Your horse’s urine will probably be pale in colour if they have unlimited access to water. If their water intake is restricted or they have sweated a lot in the heat, then their urine will become more concentrated and therefore a darker yellow. Don’t be too disturbed if your horse’s urine appears to be a little red in colour after it has been passed. The urine can be oxidised when exposed to the light and this can turn it orange/red in colour. This phenomenon should not be confused with bloody urine.
Your horse may absorb excessive calcium and this will be eliminated in its urine giving it a cloudy or milky appearance. Its urine could also appear rather bubbly as it is passed. This is because the urine contains mucus to act as a lubricant which prevents calcium carbonate crystals turning into stones.

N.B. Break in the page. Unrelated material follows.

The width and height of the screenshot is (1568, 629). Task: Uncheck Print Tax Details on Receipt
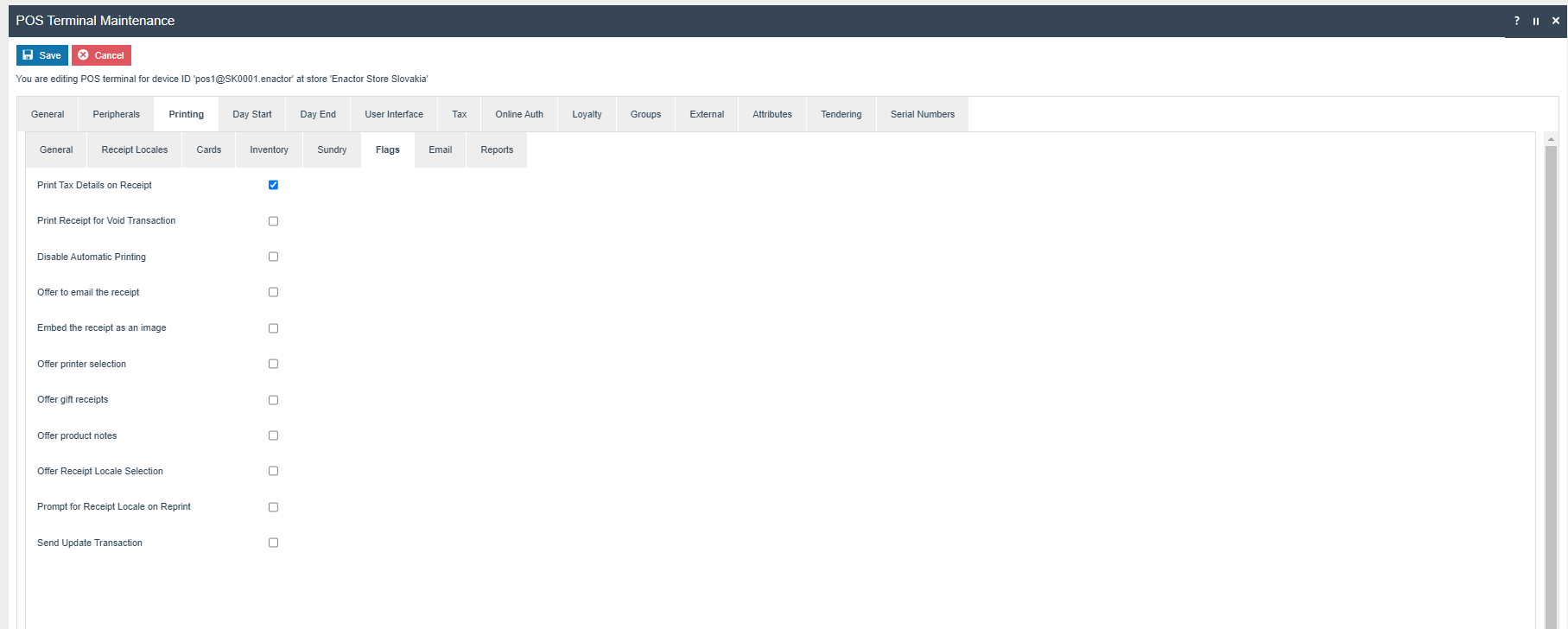click(x=273, y=185)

The more protein that your horse consumes in his or her diet then the more urea and ammonium he will expel. Therefore the stronger the smell of ammonia will be in the stable.
What is Abnormal Urine?
If you are acquainted with what is normal for your horse, then it is easier to spot issues. You should monitor your horse’s urine continuously so that you are able to recognises any changes quickly.
Cystitis is a very common urinary track condition which is even more common in mares as they possess shorter urethras. This means that infections can access the bladder more easily. If your horse is suffering for cystitis, then their urine may contain blood.
Kidney stones can form in the kidneys or the bladder. These are called calculi and can make urinating uncomfortable. If your horse appears to be urinating infrequently or is uncomfortable when doing so, this could mean that they have stones. These must be addressed immediately. Stones could cause a total blockage of the urinary tract and this can be fatal.
Seek veterinary help if your horse’s urine becomes very dark. This could be the result of rhabdomyolysis which is a change in the muscle cell membrane’s permeability. This condition causes large quantities of protein to enter the blood stream and then to be excreted via the urine. Dark urine can also be a symptom of seasonal pasture myopathy. This is a devastating muscle disease most often found in grazing horses. It is thought to be caused by the toxins in the seeds of the sycamore tree and is fatal in the vast majority of cases.